Task material
━━━━━━━━━━━━━━━━

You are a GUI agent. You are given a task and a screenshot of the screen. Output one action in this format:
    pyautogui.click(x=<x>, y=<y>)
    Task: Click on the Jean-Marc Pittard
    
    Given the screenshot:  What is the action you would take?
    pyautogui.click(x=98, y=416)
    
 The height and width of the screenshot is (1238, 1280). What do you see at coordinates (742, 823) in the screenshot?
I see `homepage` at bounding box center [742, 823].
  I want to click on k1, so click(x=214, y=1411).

━━━━━━━━━━━━━━━━

What to produce
Rewrite all the rows above, substituting "UI automation agent" for "GUI agent" and leaving everything else unchanged.

Result
You are a UI automation agent. You are given a task and a screenshot of the screen. Output one action in this format:
    pyautogui.click(x=<x>, y=<y>)
    Task: Click on the Jean-Marc Pittard
    
    Given the screenshot:  What is the action you would take?
    pyautogui.click(x=98, y=416)
    
 The height and width of the screenshot is (1238, 1280). What do you see at coordinates (742, 823) in the screenshot?
I see `homepage` at bounding box center [742, 823].
  I want to click on k1, so click(x=214, y=1411).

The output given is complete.